I agree with Dr. Nasrallah’s clear description of the malign nature of the pre-authorization system, as described in his editorial “Pre-authorization is illegal, unethical, and adversely disrupts patient care” (From the Editor, Current Psychiatry. April 2020, p. 5,10-11). The doctor’s job is not to improve the bottom line of insurance companies by tailoring medication choices based on cost or pill quantity.
As an example of the latter, I was recently told by a pharmacist that I needed to call the insurer to justify why a patient was going from a prescription for #30 citalopram to #45 citalopram. The request had triggered a quantity limit. The pharmacist had explained to the insurer that more pills were required because the dosage was being lowered from 40 to 30 mg/d. Because there are no 30-mg tablets available, it made most sense for the patient to take one and a half 20-mg tablets, which totals 45 pills per month.
The insurer—probably a screener, not a pharmacist—would not accept that explanation and insisted that I call them myself. I bitterly resented how casually the insurer expected busy doctors to interrupt their clinical work to comply with arbitrary micromanagement of pill quantities! I’ve seldom seen such nonsense in more than 40 years of practice.
When doctors call these insurers, they are connected to a screener, but never a pharmacist. The screener asks a series of questions prompted by a computer. We give them verbal answers, but they don’t comprehend what they input into their system. The reasons we give to the screener may not even make it into the report that the screener passes on to the staff member who makes the decision. The doctor is not told what is in the report, or who is reviewing it. So much for transparency in this era that supposedly values it!
In any case, answering all the computer-prompted questions can take a long time. And time, as we know (but they do not), is not elastic.

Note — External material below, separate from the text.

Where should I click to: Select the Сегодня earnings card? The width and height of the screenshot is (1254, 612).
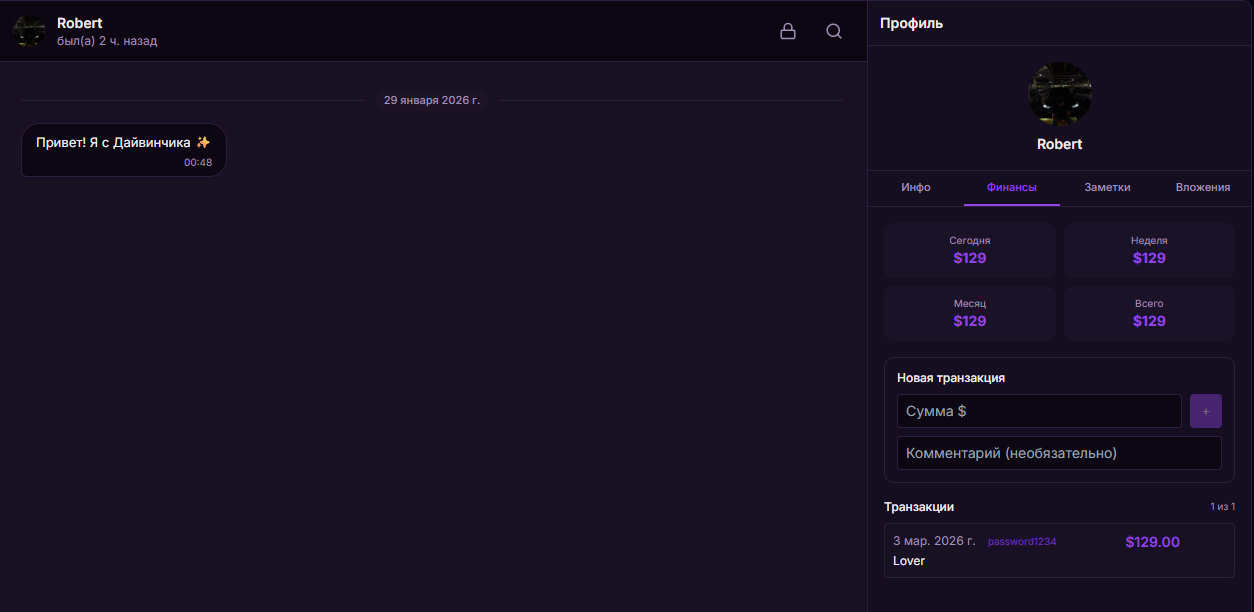969,250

Serious consequences may ensue if an insurer denies coverage for the doctor’s first choice. Many patients cannot afford to pay hundreds of extra dollars out of pocket. The insurer may ask the doctor to choose a different medication. Aside from the disrespect for the doctor’s decision implied by such a request, another problem is that the patient knows the new medication is his/her doctor’s second (or third) choice. Any positive placebo effect that may have existed before has now been lost. Most doctors would be glad to have a positive placebo effect augmenting the physiologic effects of the medication, especially when the patient is already feeling helpless or hopeless. These negative feelings would likely increase when the patient feels pressured into starting a medication that they know was their doctor’s second choice.
These are just a few reasons pre-authorization is a horrid system; Dr. Nasrallah covered many others in his editorial. The system, as currently structured, needs to be eliminated.
Arthur Mode, MD
Private psychiatric practice
Falls Church, Virginia
Disclosure: The author reports no financial relationships with any companies whose products are mentioned in this article, or with manufacturers of competing products.